-- start Excerpted data --
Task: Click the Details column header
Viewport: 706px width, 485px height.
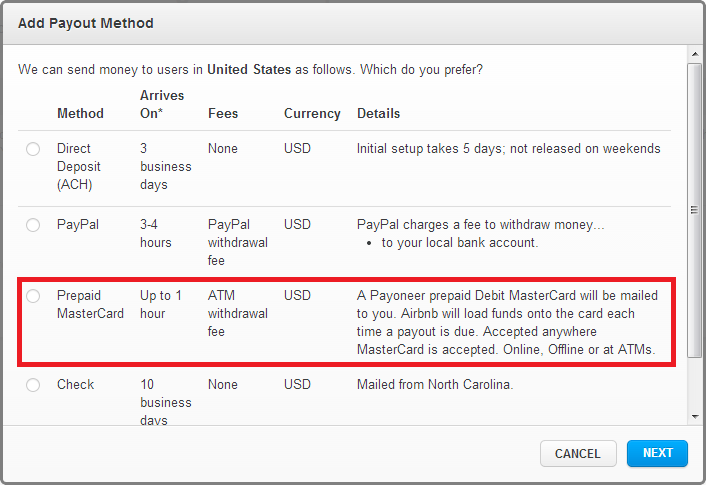Action: (x=378, y=113)
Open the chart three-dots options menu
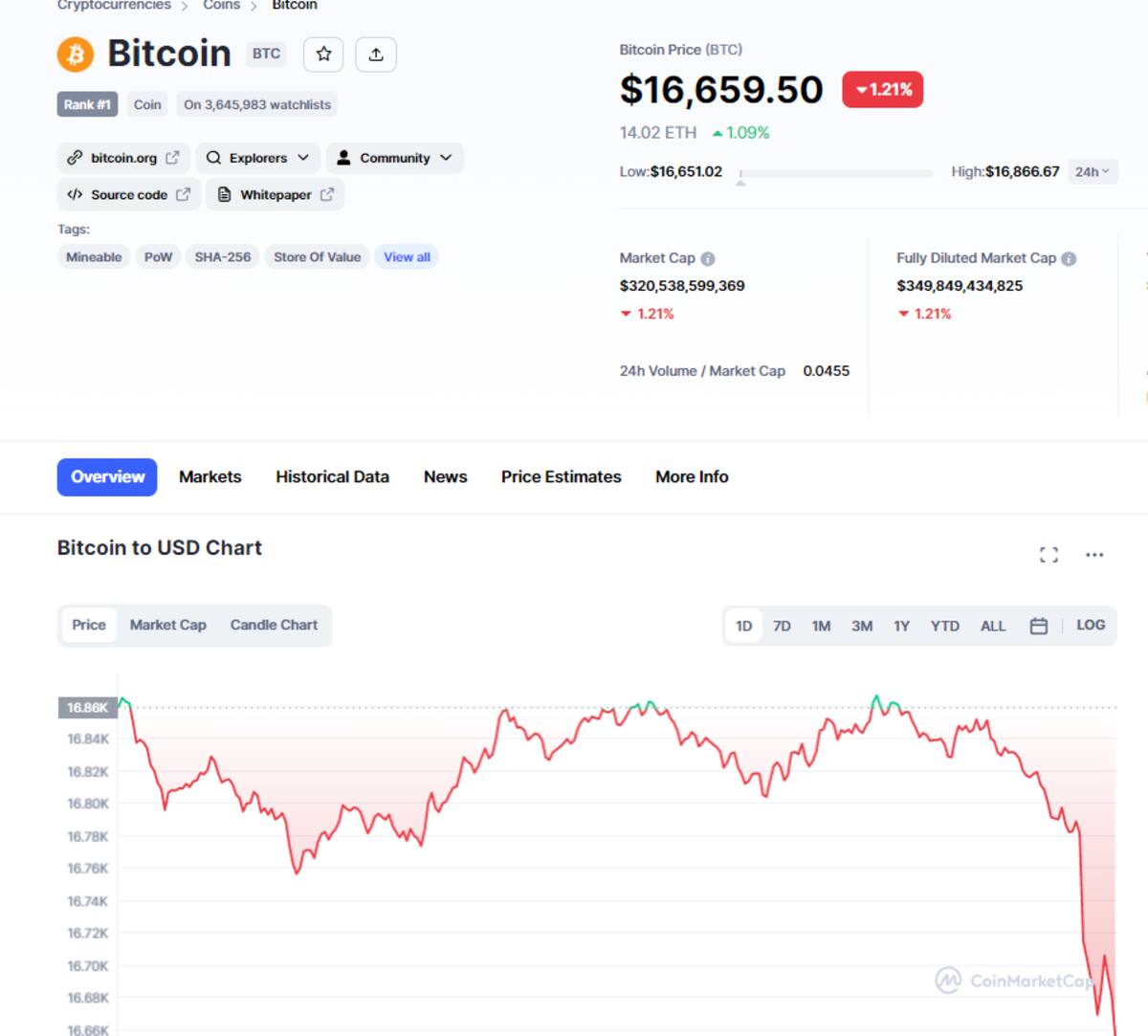This screenshot has height=1036, width=1148. pyautogui.click(x=1094, y=555)
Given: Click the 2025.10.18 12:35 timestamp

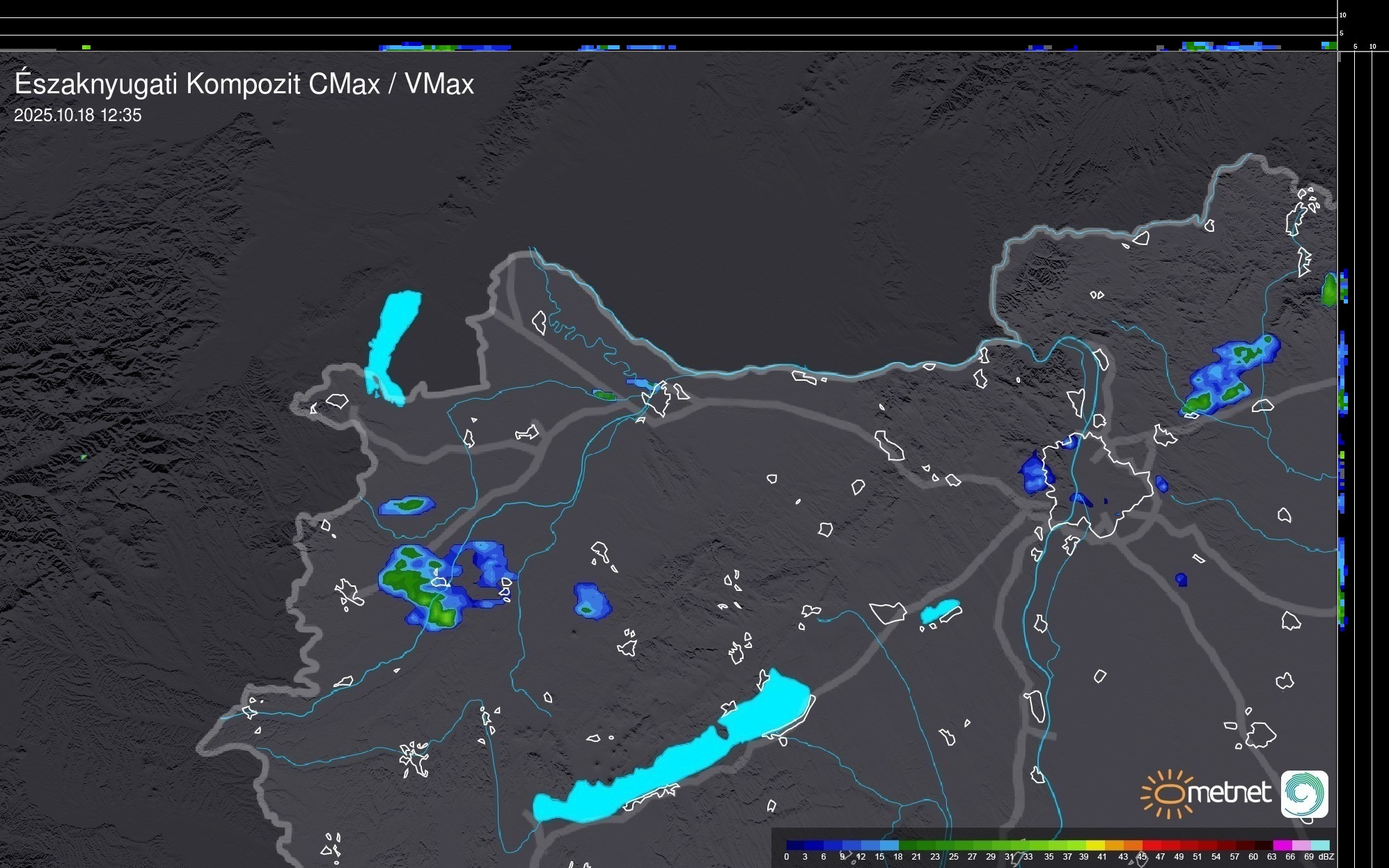Looking at the screenshot, I should tap(77, 116).
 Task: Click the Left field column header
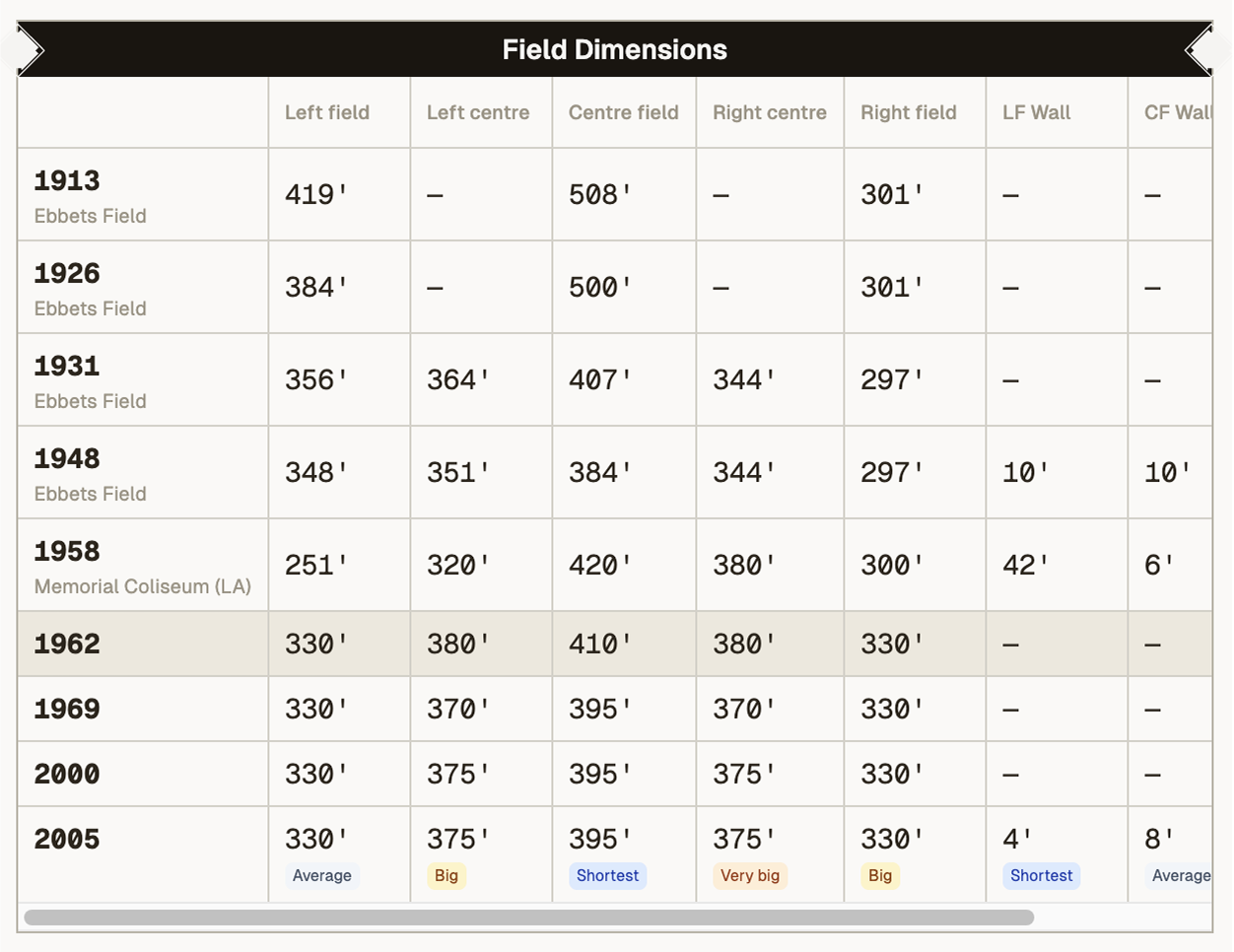pyautogui.click(x=326, y=112)
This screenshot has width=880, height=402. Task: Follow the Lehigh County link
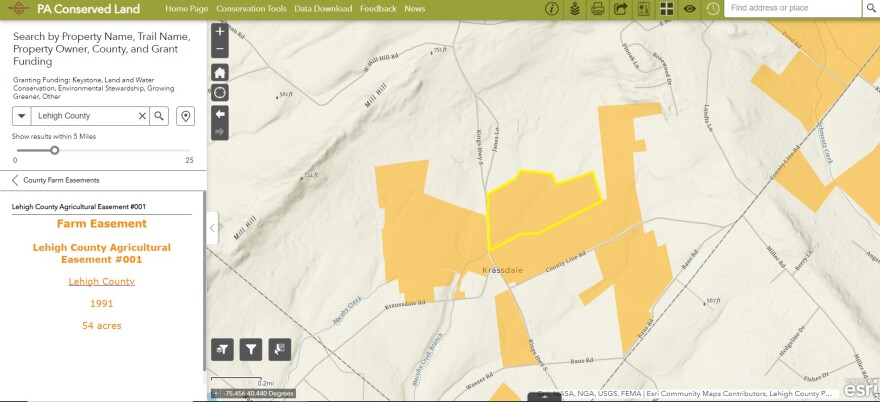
-- end Excerpted data --
# Short exercise
Can you reproduce every one of the entries above word for word, leaving out the pictures?

# Solution to the problem
Task: Click the Details column header
Viewport: 706px width, 485px height.
Action: (x=378, y=113)
Open the chart three-dots options menu
This screenshot has height=1036, width=1148. pyautogui.click(x=1094, y=555)
Given: Click the 2025.10.18 12:35 timestamp

Looking at the screenshot, I should tap(77, 116).
 Task: Click the Left field column header
pyautogui.click(x=326, y=112)
This screenshot has width=880, height=402. Task: Follow the Lehigh County link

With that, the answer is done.